::: Provided records :::

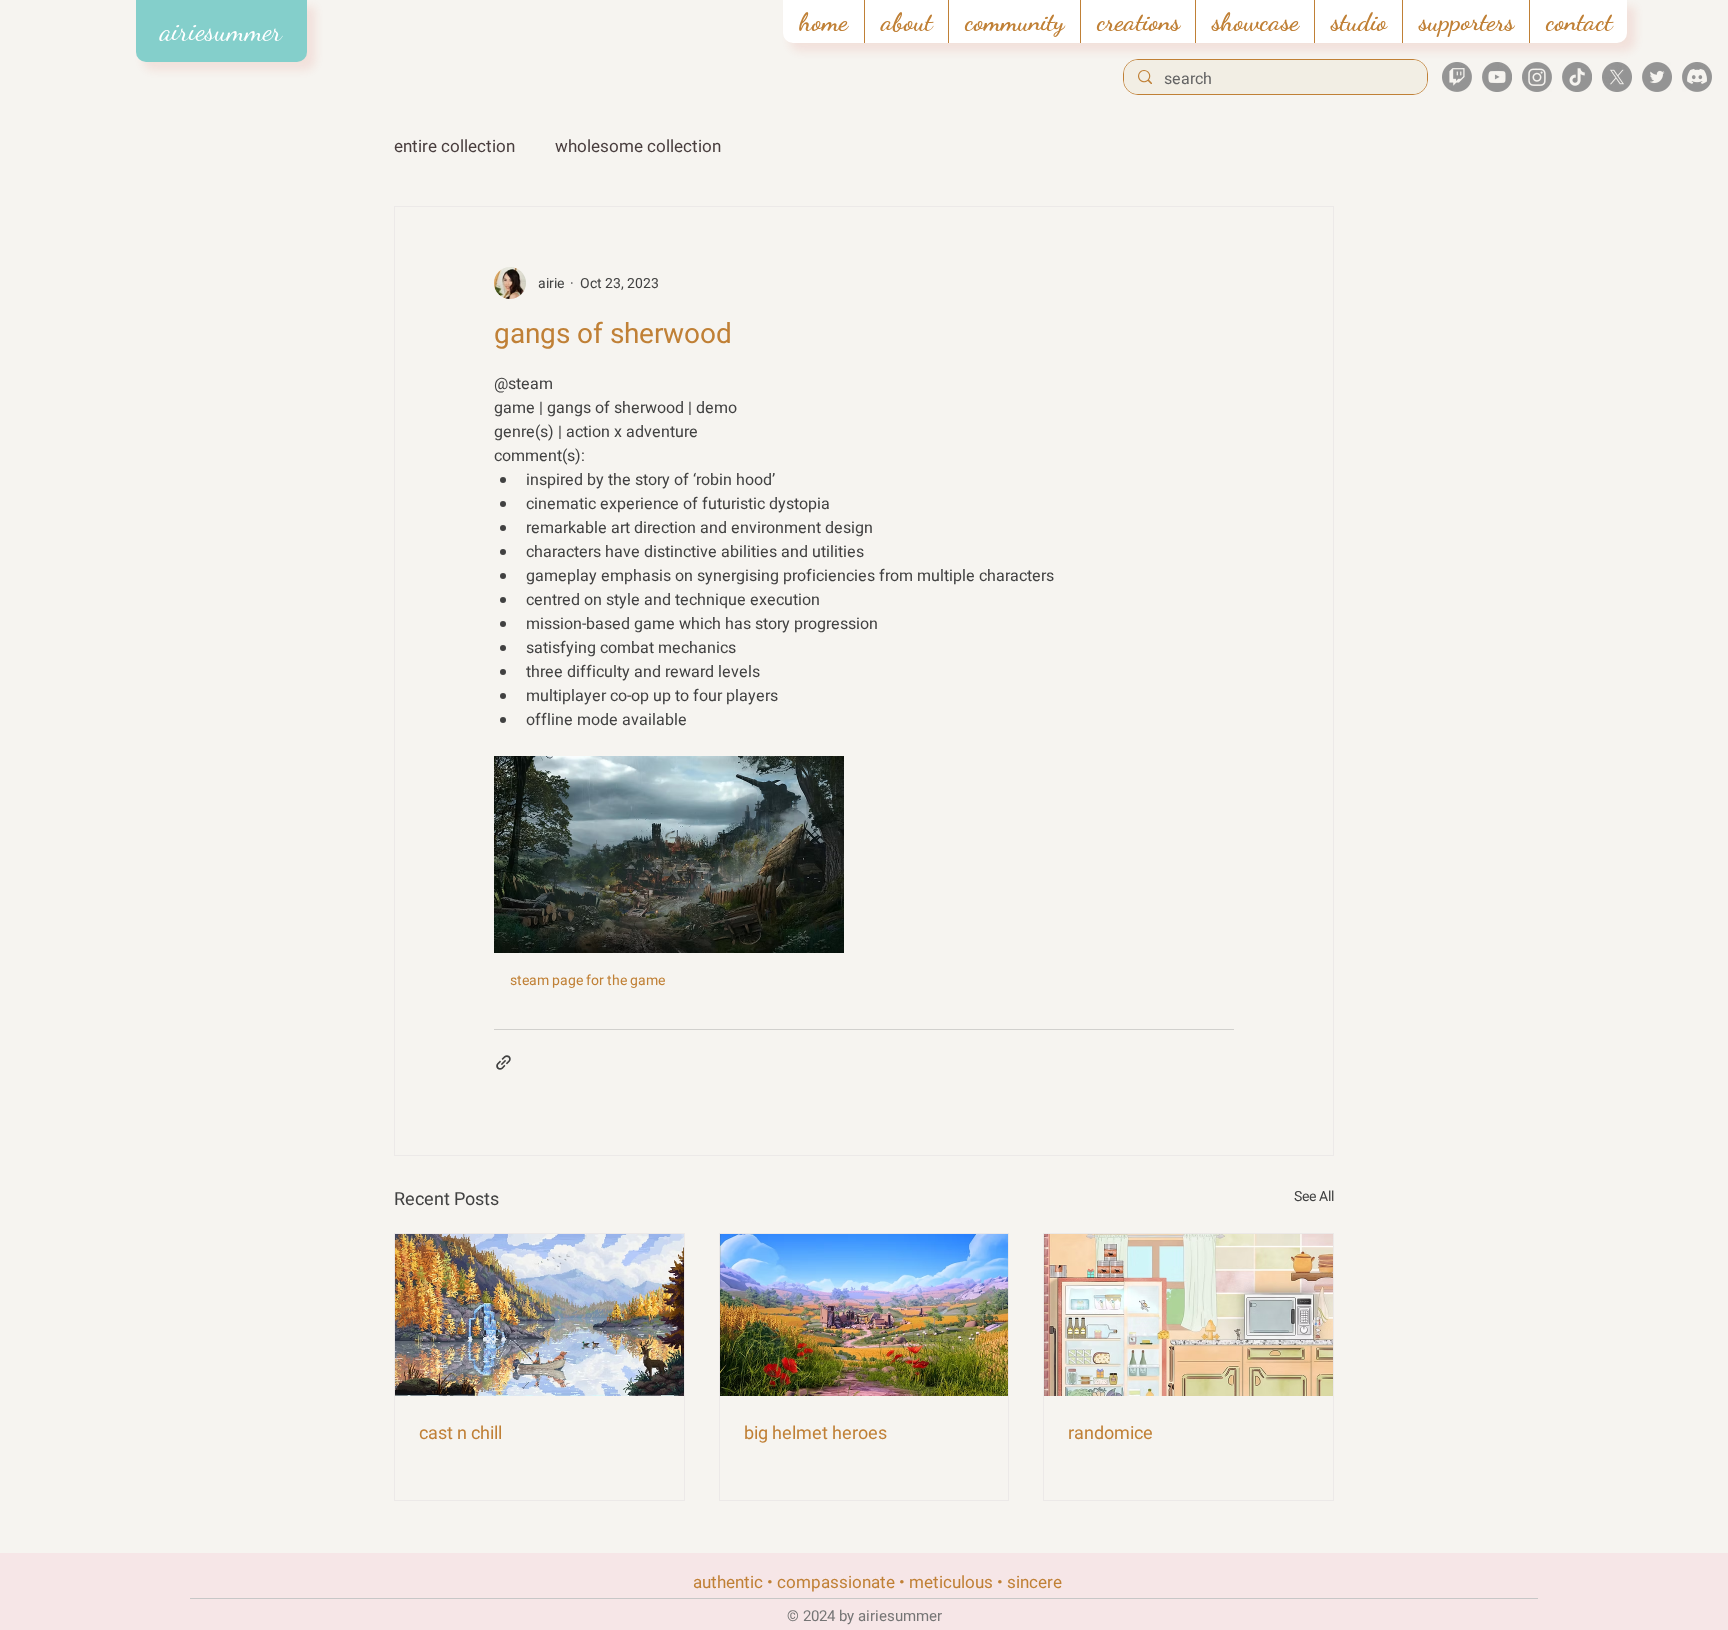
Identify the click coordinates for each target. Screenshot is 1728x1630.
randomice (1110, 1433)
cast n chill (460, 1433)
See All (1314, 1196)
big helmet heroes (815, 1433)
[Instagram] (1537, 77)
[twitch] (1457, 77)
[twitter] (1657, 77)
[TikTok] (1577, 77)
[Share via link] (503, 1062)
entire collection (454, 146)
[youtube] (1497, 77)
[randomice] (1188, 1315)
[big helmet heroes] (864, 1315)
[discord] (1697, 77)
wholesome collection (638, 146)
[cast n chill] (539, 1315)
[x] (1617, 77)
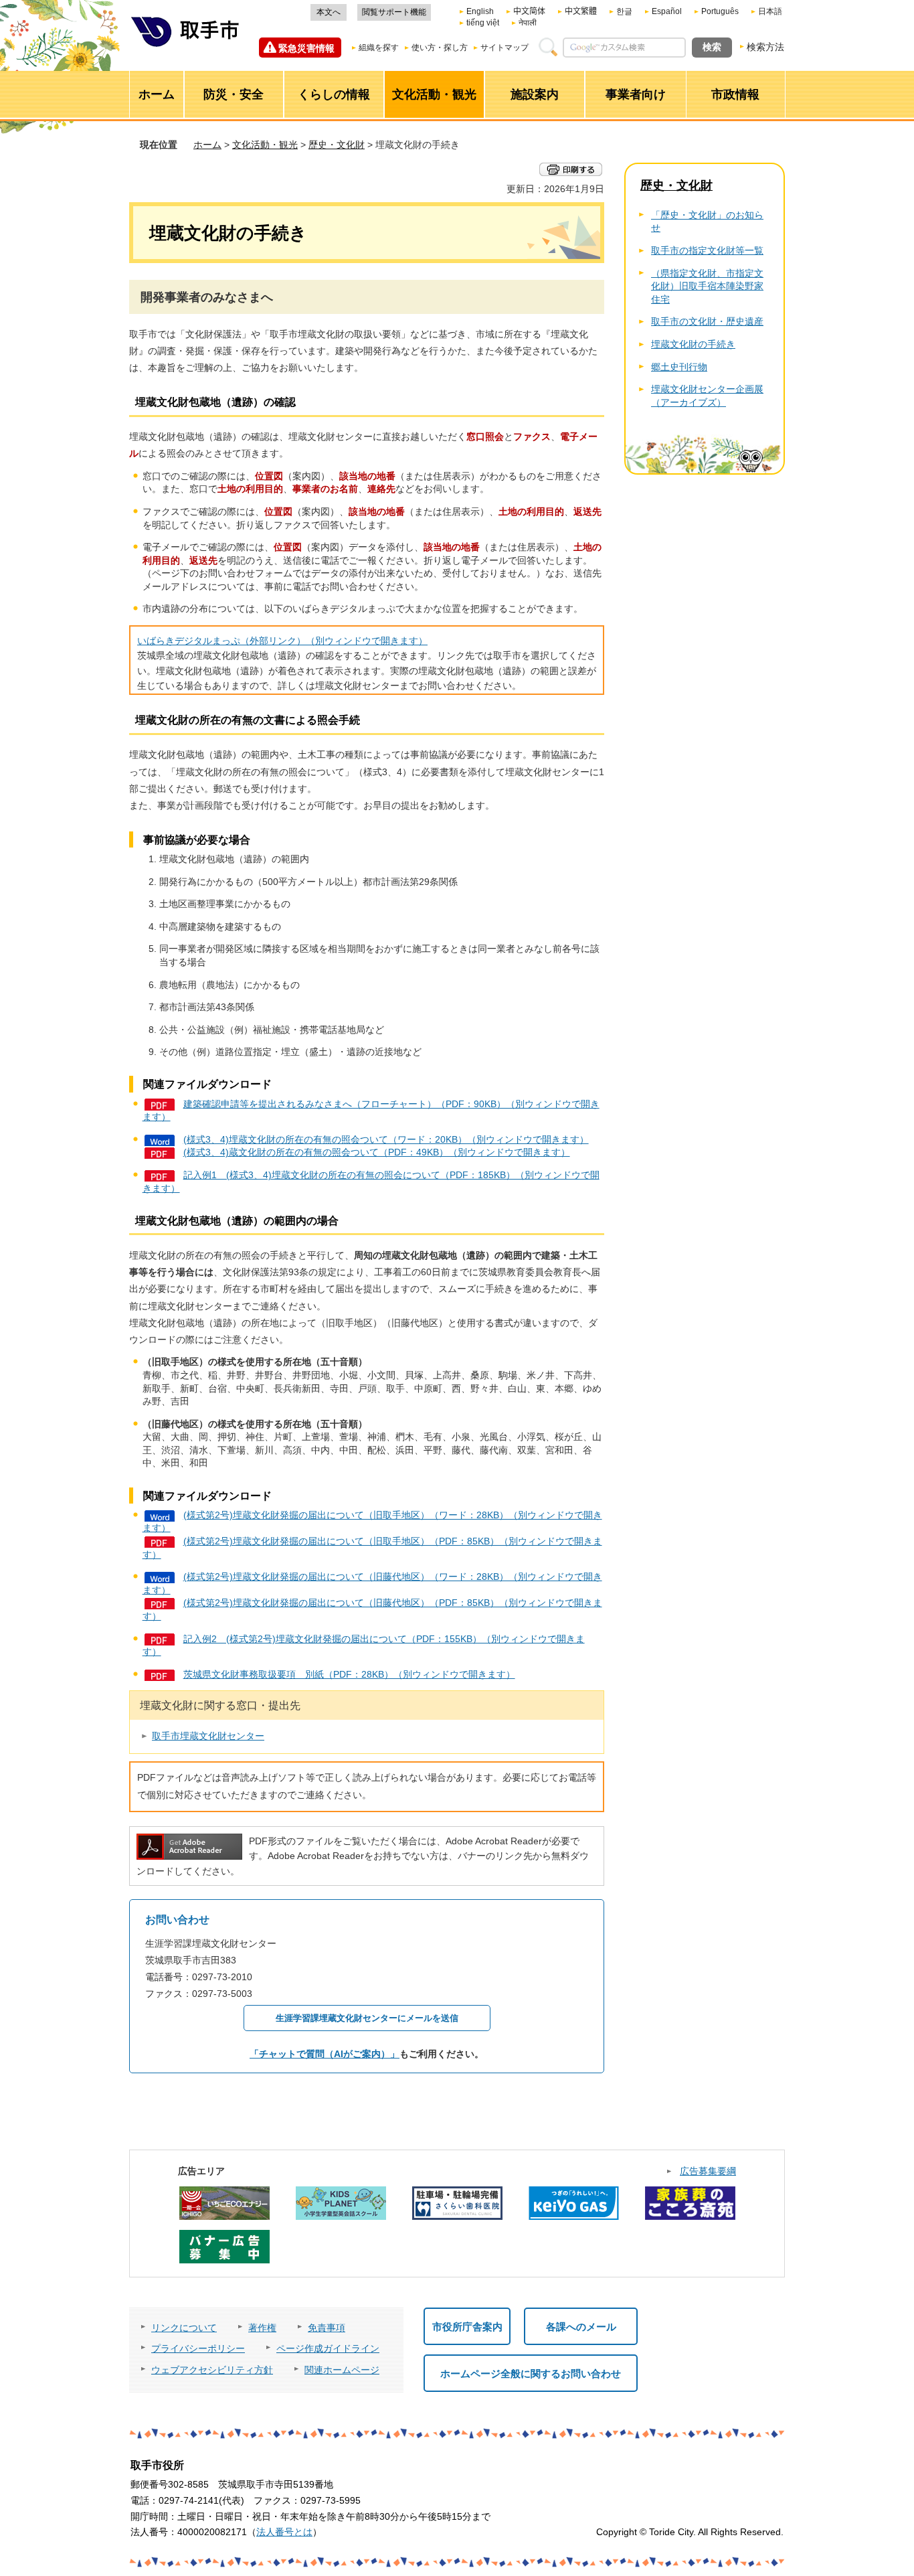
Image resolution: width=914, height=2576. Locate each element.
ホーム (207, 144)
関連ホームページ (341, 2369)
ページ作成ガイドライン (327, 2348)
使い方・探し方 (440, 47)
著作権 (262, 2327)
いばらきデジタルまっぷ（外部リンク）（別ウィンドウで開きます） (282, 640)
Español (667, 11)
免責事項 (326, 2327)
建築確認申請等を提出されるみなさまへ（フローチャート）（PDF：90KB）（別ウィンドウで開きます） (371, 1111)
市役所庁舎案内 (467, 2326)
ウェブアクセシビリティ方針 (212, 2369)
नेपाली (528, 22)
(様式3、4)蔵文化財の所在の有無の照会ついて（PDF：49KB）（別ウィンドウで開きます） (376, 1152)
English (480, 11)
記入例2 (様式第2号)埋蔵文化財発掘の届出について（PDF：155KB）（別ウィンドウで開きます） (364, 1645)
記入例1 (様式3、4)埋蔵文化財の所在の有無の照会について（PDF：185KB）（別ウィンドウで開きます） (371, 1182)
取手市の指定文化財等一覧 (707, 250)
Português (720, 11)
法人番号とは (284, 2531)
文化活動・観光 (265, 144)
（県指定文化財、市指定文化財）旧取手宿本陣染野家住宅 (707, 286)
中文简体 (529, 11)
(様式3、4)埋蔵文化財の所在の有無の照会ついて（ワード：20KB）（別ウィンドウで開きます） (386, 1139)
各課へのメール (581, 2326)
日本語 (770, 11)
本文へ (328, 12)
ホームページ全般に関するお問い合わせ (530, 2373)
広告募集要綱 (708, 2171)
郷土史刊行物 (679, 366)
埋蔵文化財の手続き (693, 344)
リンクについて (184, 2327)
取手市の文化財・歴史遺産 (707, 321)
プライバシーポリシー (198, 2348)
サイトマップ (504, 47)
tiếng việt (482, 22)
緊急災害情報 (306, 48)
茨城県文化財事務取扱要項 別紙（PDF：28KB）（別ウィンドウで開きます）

:::

→ **What the exercise asks**: Where a line of the records has the string "別ウィンドウで開きます", copy that line.

→ **Solution**:
いばらきデジタルまっぷ（外部リンク）（別ウィンドウで開きます） (282, 640)
建築確認申請等を提出されるみなさまへ（フローチャート）（PDF：90KB）（別ウィンドウで開きます） (371, 1111)
(様式3、4)蔵文化財の所在の有無の照会ついて（PDF：49KB）（別ウィンドウで開きます） (376, 1152)
記入例2 (様式第2号)埋蔵文化財発掘の届出について（PDF：155KB）（別ウィンドウで開きます） (364, 1645)
記入例1 (様式3、4)埋蔵文化財の所在の有無の照会について（PDF：185KB）（別ウィンドウで開きます） (371, 1182)
(様式3、4)埋蔵文化財の所在の有無の照会ついて（ワード：20KB）（別ウィンドウで開きます） (386, 1139)
茨城県文化財事務取扱要項 別紙（PDF：28KB）（別ウィンドウで開きます）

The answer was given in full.